DMARC Analyzer - SPF Failure Explained

This article contains information on SPF failure types in DMARC Analyzer, explaining qualifiers like Pass, Neutral, Softfail, Fail, None, Permerror, and Temperror, and their meanings in email authentication.

When aligning sources in DMARC Analyzer you may see several failures. But what do all these failures mean? All possible failures are listed below.

SPF

SPF records can contain multiple ‘mechanisms’. These are parts of the SPF record describing (a set of) valid sending IP addresses for this domain.

Mechanisms can be prefixed with one of four qualifiers:
“+” “Pass”
“-” “Fail”
“~” “Softfail”
“?” “Neutral”

Using these qualifiers you can specifically instruct a policy to apply to the IP addresses in that mechanism.

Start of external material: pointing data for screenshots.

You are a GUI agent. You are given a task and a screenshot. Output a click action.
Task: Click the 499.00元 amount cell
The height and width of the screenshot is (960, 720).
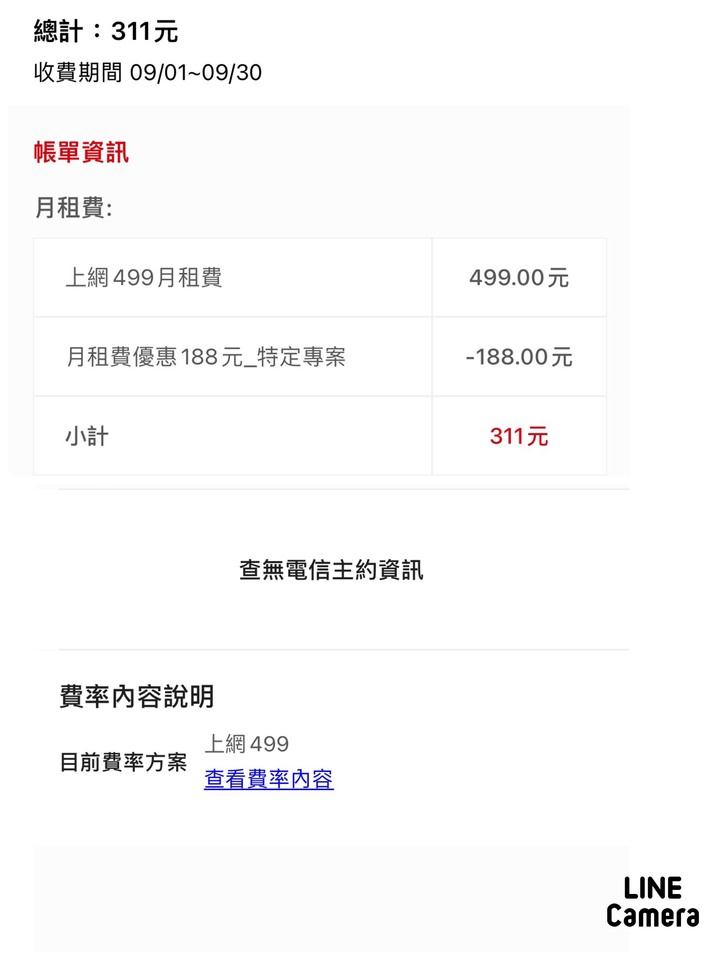[x=519, y=277]
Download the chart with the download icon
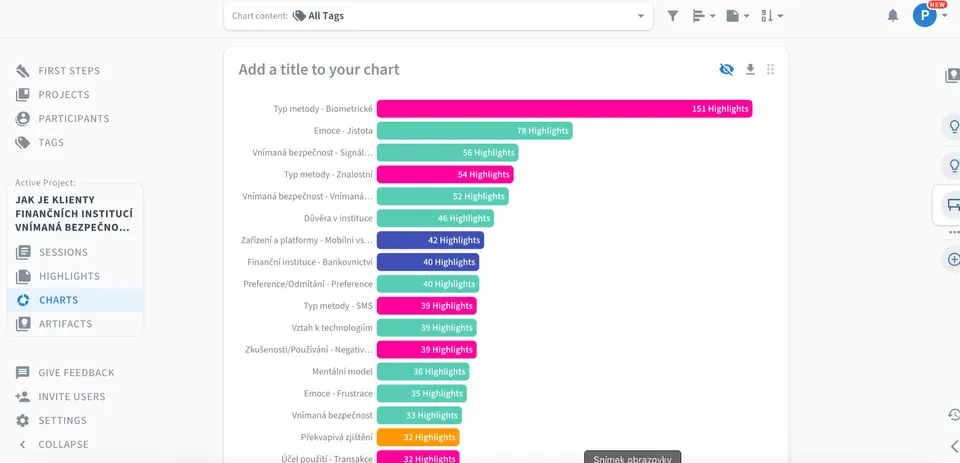This screenshot has width=960, height=463. [750, 69]
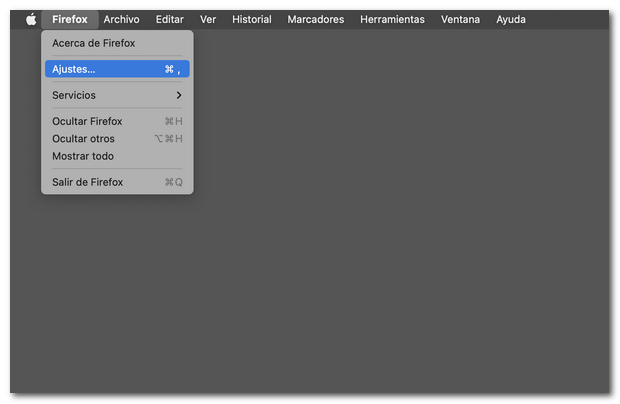Screen dimensions: 620x404
Task: Expand the Servicios submenu arrow
Action: point(178,95)
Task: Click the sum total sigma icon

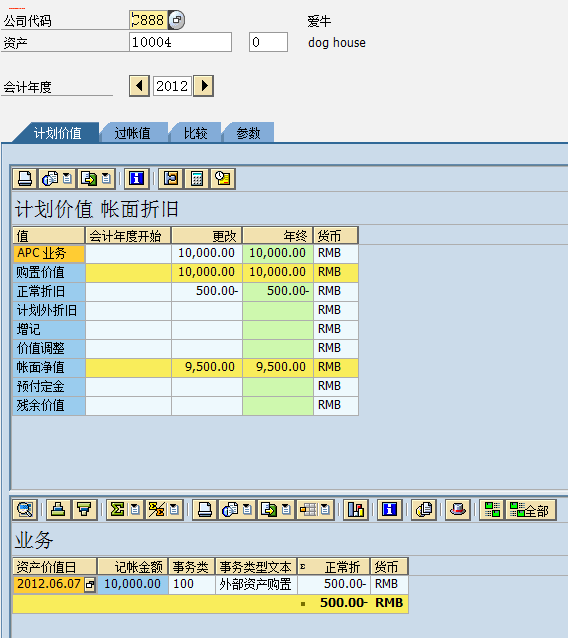Action: pyautogui.click(x=117, y=509)
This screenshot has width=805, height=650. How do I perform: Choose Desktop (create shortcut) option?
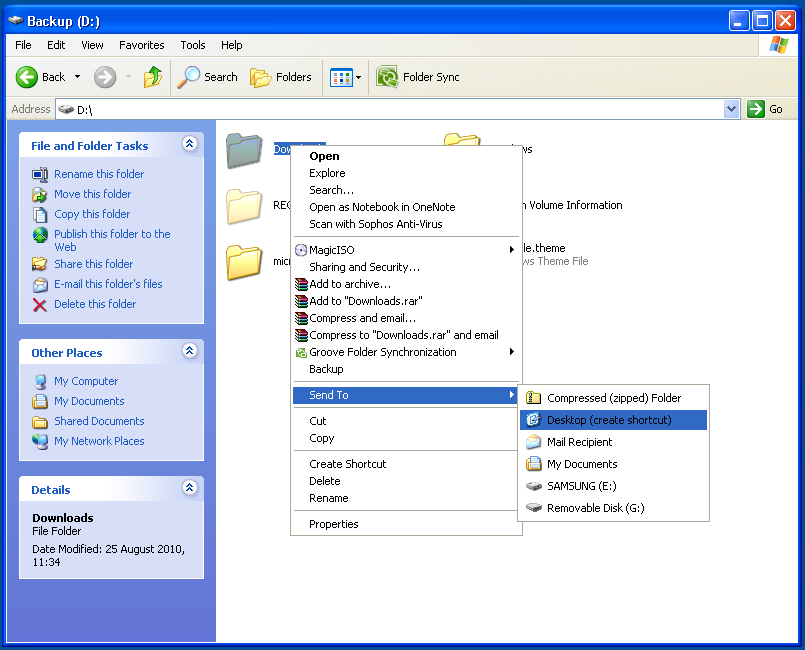click(x=609, y=420)
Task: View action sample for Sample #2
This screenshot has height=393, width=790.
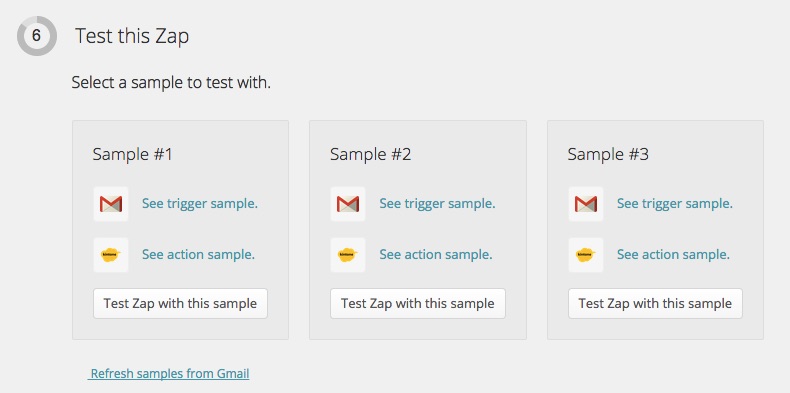Action: click(436, 254)
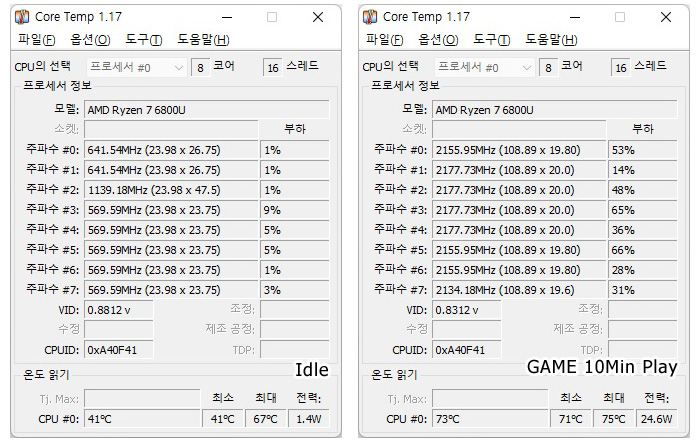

If a mechanism results in a hit, its qualifier value is used as an SPF result. The default qualifier is “+”, i.e. “Pass”. For example:
“v=spf1 -all”
“v=spf1 a -all”
“v=spf1 a mx -all”
“v=spf1 +a +mx -all”

“Pass”
The SPF record designates the host to be allowed to send

“Neutral”
Mechanisms are evaluated in order. If no mechanism or modifier matches, the default result is “Neutral”.

“Softfail”
The SPF record has designated the host as NOT being allowed to send but is in transition.

“Fail”
The SPF record has designated the host as NOT being allowed to send.

“None”
The domain does not have an SPF record or the SPF record does not evaluate a result.

“Permerror”
A permanent error has occurred (eg. a badly formatted SPF record)

“Temperror”
A transient error has occurred. This can occur when there was a temporary issue while retrieving certain DNS records.